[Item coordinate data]
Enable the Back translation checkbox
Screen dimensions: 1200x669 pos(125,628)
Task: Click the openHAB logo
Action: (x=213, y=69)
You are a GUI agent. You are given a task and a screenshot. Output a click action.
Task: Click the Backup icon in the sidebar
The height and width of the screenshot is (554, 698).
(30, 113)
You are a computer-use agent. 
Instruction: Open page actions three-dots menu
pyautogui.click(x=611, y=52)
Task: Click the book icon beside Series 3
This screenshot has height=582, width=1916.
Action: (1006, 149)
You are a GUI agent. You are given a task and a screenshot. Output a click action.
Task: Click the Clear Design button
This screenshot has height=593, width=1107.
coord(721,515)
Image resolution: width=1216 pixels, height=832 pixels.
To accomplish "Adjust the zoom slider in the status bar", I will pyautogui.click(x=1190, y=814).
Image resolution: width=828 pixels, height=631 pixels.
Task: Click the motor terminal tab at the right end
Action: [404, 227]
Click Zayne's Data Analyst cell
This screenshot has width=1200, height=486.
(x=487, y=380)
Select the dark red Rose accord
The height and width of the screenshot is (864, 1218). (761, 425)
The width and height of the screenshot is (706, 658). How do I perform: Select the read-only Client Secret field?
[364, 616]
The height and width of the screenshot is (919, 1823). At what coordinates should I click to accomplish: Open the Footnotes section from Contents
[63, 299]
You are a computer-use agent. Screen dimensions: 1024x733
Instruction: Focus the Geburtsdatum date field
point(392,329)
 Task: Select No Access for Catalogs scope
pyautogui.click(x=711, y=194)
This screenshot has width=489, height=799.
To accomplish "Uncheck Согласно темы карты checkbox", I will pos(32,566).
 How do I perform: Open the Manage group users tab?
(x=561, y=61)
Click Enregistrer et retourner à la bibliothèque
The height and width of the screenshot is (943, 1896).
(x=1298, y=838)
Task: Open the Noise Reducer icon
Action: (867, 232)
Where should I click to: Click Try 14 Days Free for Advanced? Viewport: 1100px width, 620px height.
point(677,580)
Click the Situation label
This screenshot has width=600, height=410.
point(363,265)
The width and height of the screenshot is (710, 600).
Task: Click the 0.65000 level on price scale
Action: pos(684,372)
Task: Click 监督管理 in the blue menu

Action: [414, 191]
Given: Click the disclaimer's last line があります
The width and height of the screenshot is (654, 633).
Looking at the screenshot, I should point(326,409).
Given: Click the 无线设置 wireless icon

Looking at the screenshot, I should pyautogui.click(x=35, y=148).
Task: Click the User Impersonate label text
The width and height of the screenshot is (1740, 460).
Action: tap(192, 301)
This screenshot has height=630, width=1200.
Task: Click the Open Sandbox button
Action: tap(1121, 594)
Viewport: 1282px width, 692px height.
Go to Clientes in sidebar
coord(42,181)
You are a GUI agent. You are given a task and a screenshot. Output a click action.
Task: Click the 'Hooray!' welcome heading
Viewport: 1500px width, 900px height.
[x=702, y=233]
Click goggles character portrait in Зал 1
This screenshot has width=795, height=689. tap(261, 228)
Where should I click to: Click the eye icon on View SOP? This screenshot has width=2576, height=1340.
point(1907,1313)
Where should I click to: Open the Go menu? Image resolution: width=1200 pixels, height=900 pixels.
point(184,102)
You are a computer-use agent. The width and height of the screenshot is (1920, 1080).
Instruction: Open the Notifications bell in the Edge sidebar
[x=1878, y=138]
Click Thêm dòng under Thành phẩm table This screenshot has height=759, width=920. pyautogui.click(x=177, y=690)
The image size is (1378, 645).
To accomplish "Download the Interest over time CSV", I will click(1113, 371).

▸ Short problem
Copy out every line of the rows above without changing a single character.

▸ Solved problem
Enable the Back translation checkbox
Screen dimensions: 1200x669 pos(125,628)
Task: Click the openHAB logo
Action: (x=213, y=69)
You are a GUI agent. You are given a task and a screenshot. Output a click action.
Task: Click the Backup icon in the sidebar
The height and width of the screenshot is (554, 698).
(30, 113)
You are a computer-use agent. 
Instruction: Open page actions three-dots menu
pyautogui.click(x=611, y=52)
Task: Click the book icon beside Series 3
This screenshot has height=582, width=1916.
Action: (1006, 149)
You are a GUI agent. You are given a task and a screenshot. Output a click action.
Task: Click the Clear Design button
This screenshot has height=593, width=1107.
coord(721,515)
Image resolution: width=1216 pixels, height=832 pixels.
To accomplish "Adjust the zoom slider in the status bar", I will pyautogui.click(x=1190, y=814).
Image resolution: width=828 pixels, height=631 pixels.
Task: Click the motor terminal tab at the right end
Action: [404, 227]
Click Zayne's Data Analyst cell
This screenshot has width=1200, height=486.
(x=487, y=380)
Select the dark red Rose accord
The height and width of the screenshot is (864, 1218). (761, 425)
The width and height of the screenshot is (706, 658). How do I perform: Select the read-only Client Secret field?
[364, 616]
The height and width of the screenshot is (919, 1823). At what coordinates should I click to accomplish: Open the Footnotes section from Contents
[63, 299]
You are a computer-use agent. Screen dimensions: 1024x733
Instruction: Focus the Geburtsdatum date field
point(392,329)
 Task: Select No Access for Catalogs scope
pyautogui.click(x=711, y=194)
This screenshot has width=489, height=799.
To accomplish "Uncheck Согласно темы карты checkbox", I will pos(32,566).
 How do I perform: Open the Manage group users tab?
(x=561, y=61)
Click Enregistrer et retourner à la bibliothèque
The height and width of the screenshot is (943, 1896).
(x=1298, y=838)
Task: Open the Noise Reducer icon
Action: (867, 232)
Where should I click to: Click Try 14 Days Free for Advanced? Viewport: 1100px width, 620px height.
point(677,580)
Click the Situation label
This screenshot has width=600, height=410.
point(363,265)
The width and height of the screenshot is (710, 600).
Task: Click the 0.65000 level on price scale
Action: pos(684,372)
Task: Click 监督管理 in the blue menu

Action: [414, 191]
Given: Click the disclaimer's last line があります
The width and height of the screenshot is (654, 633).
Looking at the screenshot, I should point(326,409).
Given: Click the 无线设置 wireless icon

Looking at the screenshot, I should pyautogui.click(x=35, y=148).
Task: Click the User Impersonate label text
The width and height of the screenshot is (1740, 460).
Action: tap(192, 301)
This screenshot has height=630, width=1200.
Task: Click the Open Sandbox button
Action: tap(1121, 594)
Viewport: 1282px width, 692px height.
Go to Clientes in sidebar
coord(42,181)
You are a GUI agent. You are given a task and a screenshot. Output a click action.
Task: Click the 'Hooray!' welcome heading
Viewport: 1500px width, 900px height.
[x=702, y=233]
Click goggles character portrait in Зал 1
This screenshot has width=795, height=689. tap(261, 228)
Where should I click to: Click the eye icon on View SOP? This screenshot has width=2576, height=1340.
point(1907,1313)
Where should I click to: Open the Go menu? Image resolution: width=1200 pixels, height=900 pixels.
point(184,102)
You are a computer-use agent. The width and height of the screenshot is (1920, 1080).
Instruction: Open the Notifications bell in the Edge sidebar
[x=1878, y=138]
Click Thêm dòng under Thành phẩm table This screenshot has height=759, width=920. pyautogui.click(x=177, y=690)
The image size is (1378, 645).
To accomplish "Download the Interest over time CSV", I will click(1113, 371).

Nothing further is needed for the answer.